United States v. Simmons
635 F.3d 140
| 4th Cir. | 2011Background
- Simmons pled guilty to three federal marijuana distribution counts in the Western District of North Carolina.
- The government filed a § 851 information relying on a 1996 North Carolina conviction for possession with intent to sell/deliver marijuana to enhance under § 841(b)(1)(D).
- Simmons argued the 1996 conviction did not qualify as a felony drug offense punishable by more than one year, and challenged Sixth Amendment counsel issues.
- The district court sentenced Simmons to 120 months on each count, to be served concurrently.
- This court initially affirmed based on United States v.
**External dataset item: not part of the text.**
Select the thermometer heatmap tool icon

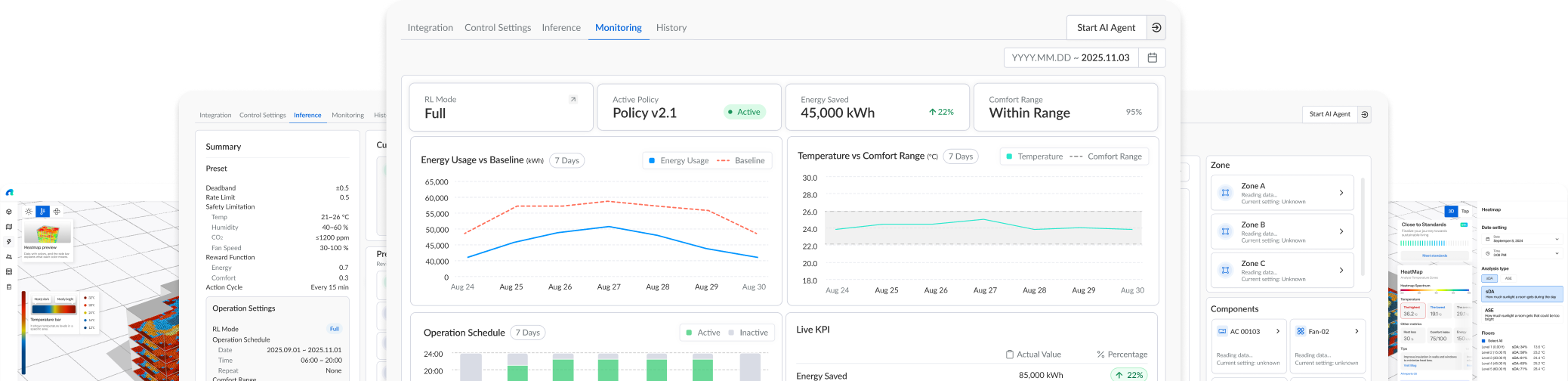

Harp, treating the 1996 NC conviction as a qualifying felony drug offense, then the Supreme Court vacated and remanded for reconsideration in light of Carachuri-Rosendo.
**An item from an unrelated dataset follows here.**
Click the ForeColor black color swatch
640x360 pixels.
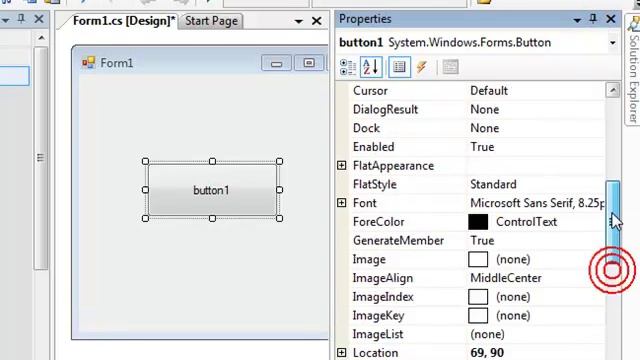478,222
- On remand, the court again affirms, holding Carachuri-Rosendo does not alter the analysis and that Simmons’ 1996 conviction qualifies for the enhancement.
Issues
| Issue | Plaintiff's Argument | Defendant's Argument | Held |
|---|---|---|---|
| Whether the 1996 NC conviction is an offense punishable by over one year | Simmons: offense not punishable over one year under NC law | Government: offense punishable by more than one year under NC statute | Yes; 1996 conviction is punishable by more than one year |
| Whether Carachuri-Rosendo requires a different framework | Simmons: applies and undermines Harp framework | Government: Carachuri-Rosendo not controlling here | Carachuri-Rosendo does not change result |
| Whether trial court must hold a § 851 hearing or whether error is harmless | Simmons: hearing required to challenge counsel ineffectiveness | Government: any lapse harmless due to § 851(e) time bar | Harmless error; five-year § 851(e) bar applies |
Key Cases Cited
- Harp, 406 F.3d 242 (4th Cir. 2005) (analysis of punishable by more than one year for North Carolina offenses)
- Jones, 195 F.3d 205 (4th Cir. 1999) (offense-for-offense approach to punishability)
- Carachuri-Rosendo v. Holder, 560 U.S. _ (2010) (requires actual conviction of an offense punishable as a felony; not just possible charge)
- Carachuri-Rosendo v. Holder, 130 S. Ct. 2577 (2010) (same holding; discussed in context of immigration)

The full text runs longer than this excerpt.